On Mar 13, 2019, at 6:48 PM, Andre Klapper <aklapper@wikimedia.org mailto:aklapper@wikimedia.org> wrote:
On Wed, 2019-03-13 at 21:01 +0100, John Erling Blad wrote:
... But nobody does anything about the sinkhole itself.
And repeating the same thing over and over again while repeatedly ignoring requests to be more specific won't help either...
Here’s a specific example, created in 2015:
https://phabricator.wikimedia.org/T116145 https://phabricator.wikimedia.org/T116145
A bug fix was provided years ago but never accepted or rejected. It’s the first and last MediaWiki bug ever assigned to me. I’ve just unassigned myself.

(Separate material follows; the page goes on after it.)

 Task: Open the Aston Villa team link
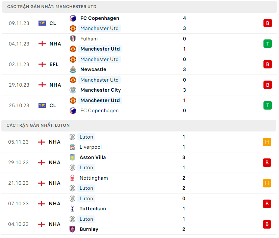tap(93, 157)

In cases like this, remarks like “Because you did not fix these bugs” and “... anyone is free to pick it up and work on it ... No further response needed” miss the point. When a bug fix is provided, but nobody with authority to accept or reject it ever does so, that’s a failure on the part of those who have authority, not on the part of those who are able and willing to fix bugs. Sure, volunteers are “free” to waste their time!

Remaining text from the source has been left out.